### Task prompt
Count the lines in the entries that contain the string "Labs". State nothing but the number.

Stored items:
----------

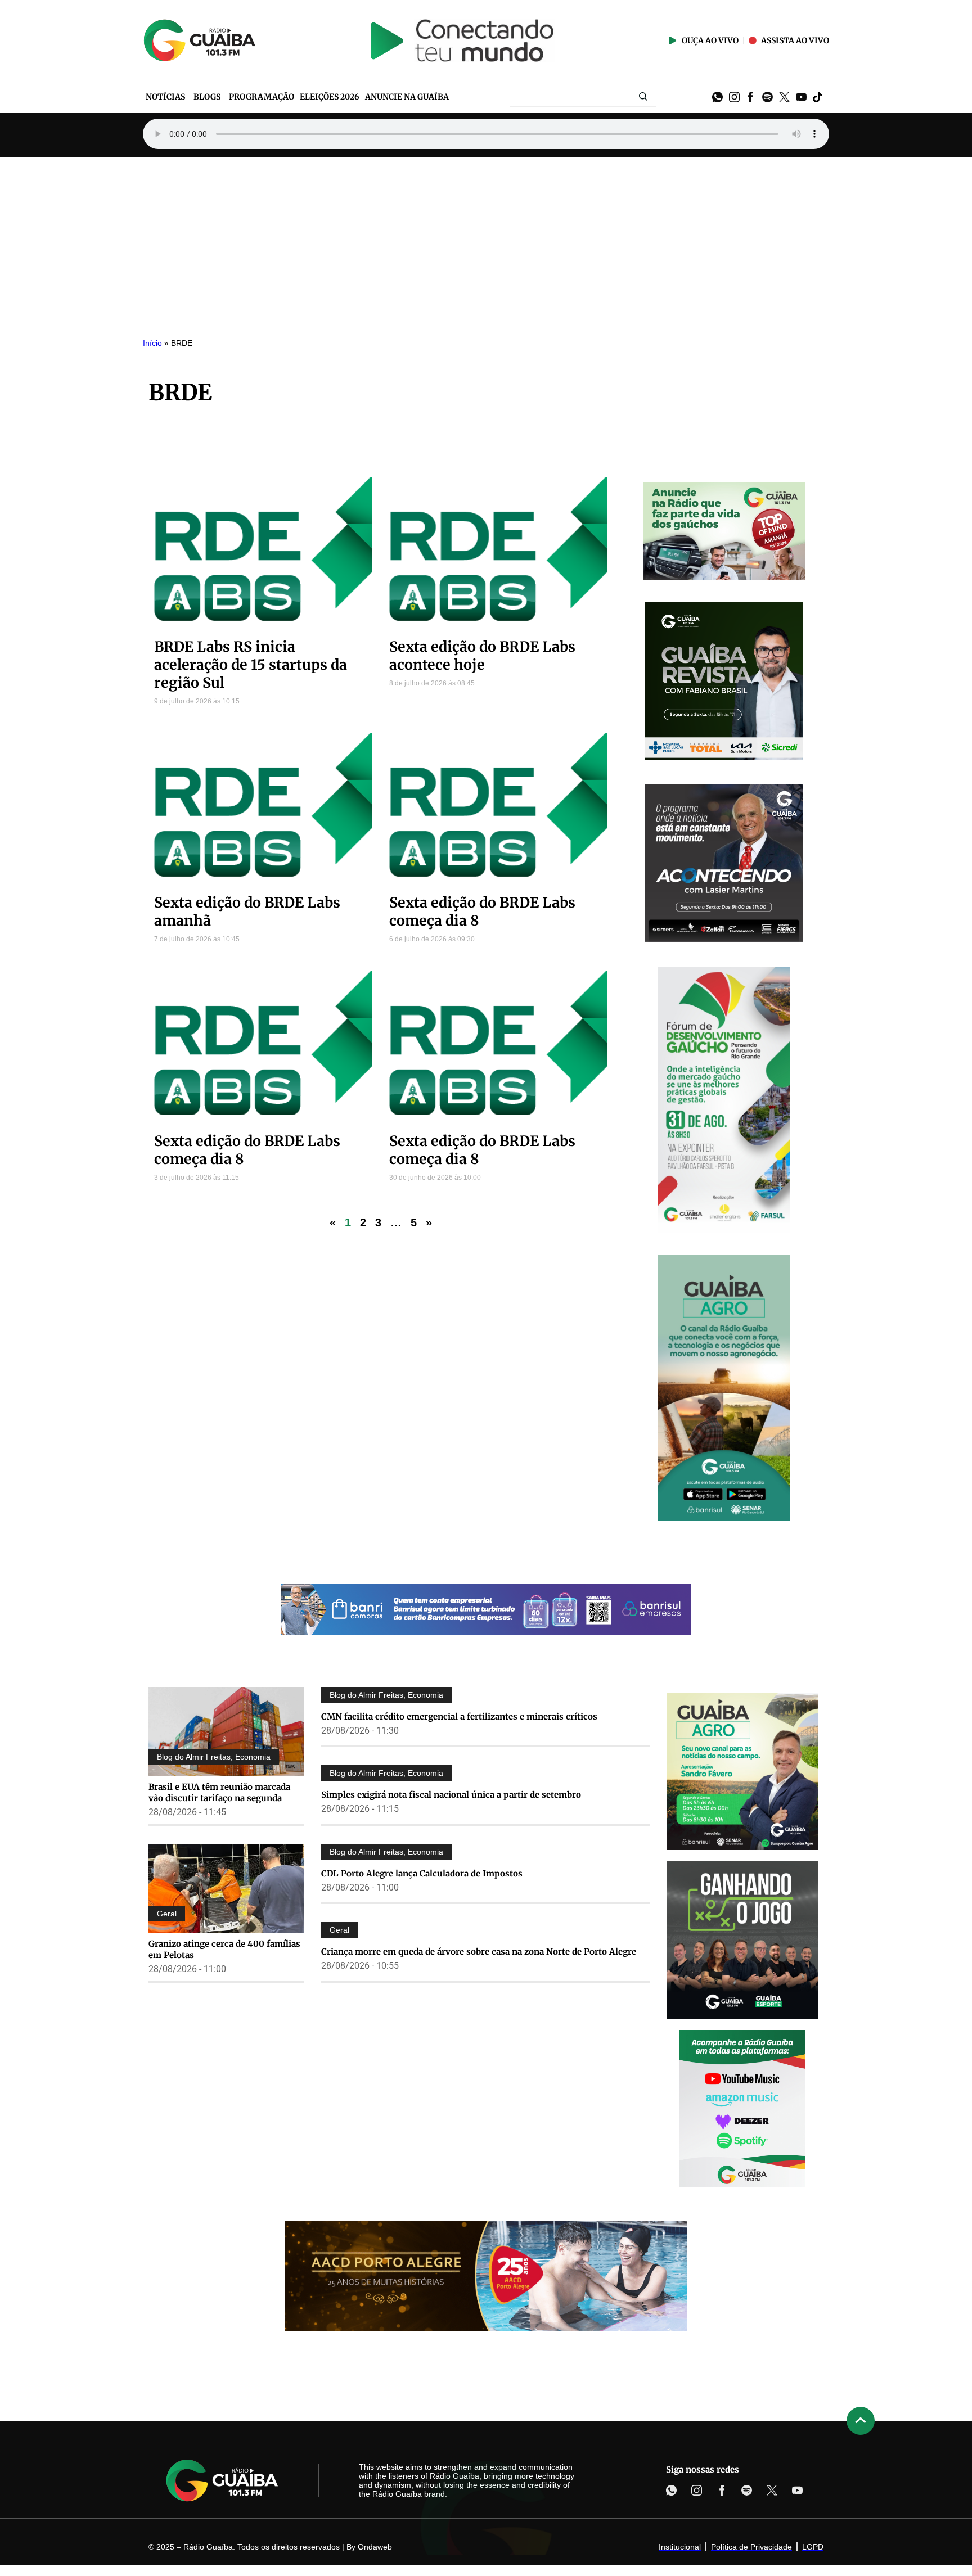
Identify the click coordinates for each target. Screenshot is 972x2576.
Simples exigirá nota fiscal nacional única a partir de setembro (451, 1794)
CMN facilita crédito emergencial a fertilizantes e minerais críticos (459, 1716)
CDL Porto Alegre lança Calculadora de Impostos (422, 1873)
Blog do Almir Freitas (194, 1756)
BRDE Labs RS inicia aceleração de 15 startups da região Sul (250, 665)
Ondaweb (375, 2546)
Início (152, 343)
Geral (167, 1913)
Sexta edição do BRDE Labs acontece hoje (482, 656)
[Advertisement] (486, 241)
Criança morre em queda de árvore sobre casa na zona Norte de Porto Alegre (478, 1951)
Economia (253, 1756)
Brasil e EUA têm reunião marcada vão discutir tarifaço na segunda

----------

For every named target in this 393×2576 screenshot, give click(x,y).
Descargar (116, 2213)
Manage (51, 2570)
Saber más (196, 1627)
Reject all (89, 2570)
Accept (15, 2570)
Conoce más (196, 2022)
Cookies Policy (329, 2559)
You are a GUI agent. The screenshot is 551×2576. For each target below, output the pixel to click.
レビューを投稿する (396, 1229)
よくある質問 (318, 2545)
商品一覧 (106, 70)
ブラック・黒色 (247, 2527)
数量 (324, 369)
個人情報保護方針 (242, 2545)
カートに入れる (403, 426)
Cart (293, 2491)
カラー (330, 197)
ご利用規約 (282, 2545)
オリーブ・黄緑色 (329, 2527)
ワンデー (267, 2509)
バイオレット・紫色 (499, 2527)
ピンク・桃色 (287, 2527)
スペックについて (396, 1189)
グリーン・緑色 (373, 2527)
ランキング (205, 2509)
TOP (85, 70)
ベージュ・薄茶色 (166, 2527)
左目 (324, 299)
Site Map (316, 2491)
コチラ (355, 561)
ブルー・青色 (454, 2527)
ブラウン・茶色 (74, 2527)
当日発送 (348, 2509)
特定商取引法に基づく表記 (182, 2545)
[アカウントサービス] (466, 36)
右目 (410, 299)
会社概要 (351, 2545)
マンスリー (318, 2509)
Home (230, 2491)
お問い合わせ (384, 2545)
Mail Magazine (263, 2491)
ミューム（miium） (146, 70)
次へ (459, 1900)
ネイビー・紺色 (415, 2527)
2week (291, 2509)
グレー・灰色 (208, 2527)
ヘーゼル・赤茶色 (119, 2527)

----------

### Result for this task
2